[Item position entries]
▼▼▼
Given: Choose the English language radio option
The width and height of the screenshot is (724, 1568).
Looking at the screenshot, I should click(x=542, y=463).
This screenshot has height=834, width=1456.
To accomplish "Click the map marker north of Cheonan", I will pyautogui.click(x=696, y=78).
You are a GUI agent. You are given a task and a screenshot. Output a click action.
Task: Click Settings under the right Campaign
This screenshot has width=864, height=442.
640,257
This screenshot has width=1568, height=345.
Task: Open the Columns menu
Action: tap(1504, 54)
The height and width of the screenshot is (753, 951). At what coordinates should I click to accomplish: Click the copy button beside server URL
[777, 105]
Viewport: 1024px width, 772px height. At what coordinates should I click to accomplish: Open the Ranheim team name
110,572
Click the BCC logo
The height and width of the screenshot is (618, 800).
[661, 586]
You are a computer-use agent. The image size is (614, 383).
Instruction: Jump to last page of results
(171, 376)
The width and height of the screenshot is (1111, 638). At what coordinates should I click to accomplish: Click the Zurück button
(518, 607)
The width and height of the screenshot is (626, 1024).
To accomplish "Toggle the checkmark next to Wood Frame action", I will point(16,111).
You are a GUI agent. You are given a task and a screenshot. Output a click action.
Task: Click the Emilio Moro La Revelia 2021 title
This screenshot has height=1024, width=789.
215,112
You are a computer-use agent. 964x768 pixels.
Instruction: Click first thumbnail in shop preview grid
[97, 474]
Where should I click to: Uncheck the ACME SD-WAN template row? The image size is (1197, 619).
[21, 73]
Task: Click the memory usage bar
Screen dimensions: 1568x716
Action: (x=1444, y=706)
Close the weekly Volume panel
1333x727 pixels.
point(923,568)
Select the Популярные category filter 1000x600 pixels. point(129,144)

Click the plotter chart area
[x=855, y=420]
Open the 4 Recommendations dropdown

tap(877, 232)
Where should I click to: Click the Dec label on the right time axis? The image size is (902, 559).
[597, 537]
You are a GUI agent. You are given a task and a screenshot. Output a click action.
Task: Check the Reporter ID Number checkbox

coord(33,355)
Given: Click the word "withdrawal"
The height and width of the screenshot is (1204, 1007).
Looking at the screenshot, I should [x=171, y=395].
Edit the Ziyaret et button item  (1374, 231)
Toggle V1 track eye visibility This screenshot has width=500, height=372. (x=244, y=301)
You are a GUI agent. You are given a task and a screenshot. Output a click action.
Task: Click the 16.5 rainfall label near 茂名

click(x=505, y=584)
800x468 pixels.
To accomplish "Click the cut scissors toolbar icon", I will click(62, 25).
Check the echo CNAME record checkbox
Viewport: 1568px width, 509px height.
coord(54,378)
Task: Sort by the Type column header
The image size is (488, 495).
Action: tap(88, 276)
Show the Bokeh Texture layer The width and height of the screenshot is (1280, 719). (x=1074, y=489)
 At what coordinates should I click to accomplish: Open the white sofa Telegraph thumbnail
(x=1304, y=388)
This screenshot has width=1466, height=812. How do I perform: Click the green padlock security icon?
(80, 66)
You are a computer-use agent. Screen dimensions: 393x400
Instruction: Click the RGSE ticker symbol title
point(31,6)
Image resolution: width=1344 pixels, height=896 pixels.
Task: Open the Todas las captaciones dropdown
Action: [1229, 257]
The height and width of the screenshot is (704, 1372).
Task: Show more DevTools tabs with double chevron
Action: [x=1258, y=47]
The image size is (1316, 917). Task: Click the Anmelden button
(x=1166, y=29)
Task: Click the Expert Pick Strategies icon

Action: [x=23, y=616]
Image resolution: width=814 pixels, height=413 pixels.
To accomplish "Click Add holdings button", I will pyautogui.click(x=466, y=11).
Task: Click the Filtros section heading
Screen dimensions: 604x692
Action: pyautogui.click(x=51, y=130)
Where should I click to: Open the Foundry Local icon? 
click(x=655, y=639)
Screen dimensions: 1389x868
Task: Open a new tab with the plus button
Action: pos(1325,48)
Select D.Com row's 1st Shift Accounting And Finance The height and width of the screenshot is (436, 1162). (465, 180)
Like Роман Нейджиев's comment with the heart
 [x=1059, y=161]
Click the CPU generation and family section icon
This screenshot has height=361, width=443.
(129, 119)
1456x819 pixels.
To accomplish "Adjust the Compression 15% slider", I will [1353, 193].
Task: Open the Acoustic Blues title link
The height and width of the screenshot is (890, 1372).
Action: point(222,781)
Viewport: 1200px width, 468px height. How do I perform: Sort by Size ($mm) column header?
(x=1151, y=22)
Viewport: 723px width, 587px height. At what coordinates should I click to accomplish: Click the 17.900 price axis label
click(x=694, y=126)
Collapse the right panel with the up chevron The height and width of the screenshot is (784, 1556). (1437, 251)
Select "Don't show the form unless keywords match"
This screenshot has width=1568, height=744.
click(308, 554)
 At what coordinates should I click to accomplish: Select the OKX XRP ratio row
▲▲▲
Requirements: Copy out the lines of every record above without any alteration.

Solution for this task:
Given: Choose the English language radio option
The width and height of the screenshot is (724, 1568).
Looking at the screenshot, I should click(x=542, y=463).
This screenshot has height=834, width=1456.
To accomplish "Click the map marker north of Cheonan", I will pyautogui.click(x=696, y=78).
You are a GUI agent. You are given a task and a screenshot. Output a click action.
Task: Click Settings under the right Campaign
This screenshot has width=864, height=442.
640,257
This screenshot has width=1568, height=345.
Task: Open the Columns menu
Action: tap(1504, 54)
The height and width of the screenshot is (753, 951). At what coordinates should I click to accomplish: Click the copy button beside server URL
[777, 105]
Viewport: 1024px width, 772px height. At what coordinates should I click to accomplish: Open the Ranheim team name
110,572
Click the BCC logo
The height and width of the screenshot is (618, 800).
[661, 586]
You are a computer-use agent. The image size is (614, 383).
Instruction: Jump to last page of results
(171, 376)
The width and height of the screenshot is (1111, 638). At what coordinates should I click to accomplish: Click the Zurück button
(518, 607)
The width and height of the screenshot is (626, 1024).
To accomplish "Toggle the checkmark next to Wood Frame action", I will point(16,111).
You are a GUI agent. You are given a task and a screenshot. Output a click action.
Task: Click the Emilio Moro La Revelia 2021 title
This screenshot has height=1024, width=789.
215,112
You are a computer-use agent. 964x768 pixels.
Instruction: Click first thumbnail in shop preview grid
[97, 474]
Where should I click to: Uncheck the ACME SD-WAN template row? The image size is (1197, 619).
[21, 73]
Task: Click the memory usage bar
Screen dimensions: 1568x716
Action: (x=1444, y=706)
Close the weekly Volume panel
1333x727 pixels.
point(923,568)
Select the Популярные category filter 1000x600 pixels. point(129,144)

Click the plotter chart area
[x=855, y=420]
Open the 4 Recommendations dropdown

tap(877, 232)
Where should I click to: Click the Dec label on the right time axis? The image size is (902, 559).
[597, 537]
You are a GUI agent. You are given a task and a screenshot. Output a click action.
Task: Check the Reporter ID Number checkbox

coord(33,355)
Given: Click the word "withdrawal"
The height and width of the screenshot is (1204, 1007).
Looking at the screenshot, I should [x=171, y=395].
Edit the Ziyaret et button item  (1374, 231)
Toggle V1 track eye visibility This screenshot has width=500, height=372. (x=244, y=301)
You are a GUI agent. You are given a task and a screenshot. Output a click action.
Task: Click the 16.5 rainfall label near 茂名

click(x=505, y=584)
800x468 pixels.
To accomplish "Click the cut scissors toolbar icon", I will click(62, 25).
Check the echo CNAME record checkbox
Viewport: 1568px width, 509px height.
coord(54,378)
Task: Sort by the Type column header
The image size is (488, 495).
Action: tap(88, 276)
Show the Bokeh Texture layer The width and height of the screenshot is (1280, 719). (x=1074, y=489)
 At what coordinates should I click to accomplish: Open the white sofa Telegraph thumbnail
(x=1304, y=388)
This screenshot has width=1466, height=812. How do I perform: Click the green padlock security icon?
(80, 66)
You are a computer-use agent. Screen dimensions: 393x400
Instruction: Click the RGSE ticker symbol title
point(31,6)
Image resolution: width=1344 pixels, height=896 pixels.
Task: Open the Todas las captaciones dropdown
Action: [1229, 257]
The height and width of the screenshot is (704, 1372).
Task: Show more DevTools tabs with double chevron
Action: [x=1258, y=47]
The image size is (1316, 917). Task: Click the Anmelden button
(x=1166, y=29)
Task: Click the Expert Pick Strategies icon

Action: [x=23, y=616]
Image resolution: width=814 pixels, height=413 pixels.
To accomplish "Click Add holdings button", I will pyautogui.click(x=466, y=11).
Task: Click the Filtros section heading
Screen dimensions: 604x692
Action: pyautogui.click(x=51, y=130)
Where should I click to: Open the Foundry Local icon? 
click(x=655, y=639)
Screen dimensions: 1389x868
Task: Open a new tab with the plus button
Action: pos(1325,48)
Select D.Com row's 1st Shift Accounting And Finance The height and width of the screenshot is (436, 1162). (465, 180)
Like Роман Нейджиев's comment with the heart
 [x=1059, y=161]
Click the CPU generation and family section icon
This screenshot has height=361, width=443.
(129, 119)
1456x819 pixels.
To accomplish "Adjust the Compression 15% slider", I will [1353, 193].
Task: Open the Acoustic Blues title link
The height and width of the screenshot is (890, 1372).
Action: point(222,781)
Viewport: 1200px width, 468px height. How do I perform: Sort by Size ($mm) column header?
(x=1151, y=22)
Viewport: 723px width, 587px height. At what coordinates should I click to accomplish: Click the 17.900 price axis label
click(x=694, y=126)
Collapse the right panel with the up chevron The height and width of the screenshot is (784, 1556). (1437, 251)
Select "Don't show the form unless keywords match"
This screenshot has width=1568, height=744.
click(308, 554)
 At what coordinates should I click to accomplish: Select the OKX XRP ratio row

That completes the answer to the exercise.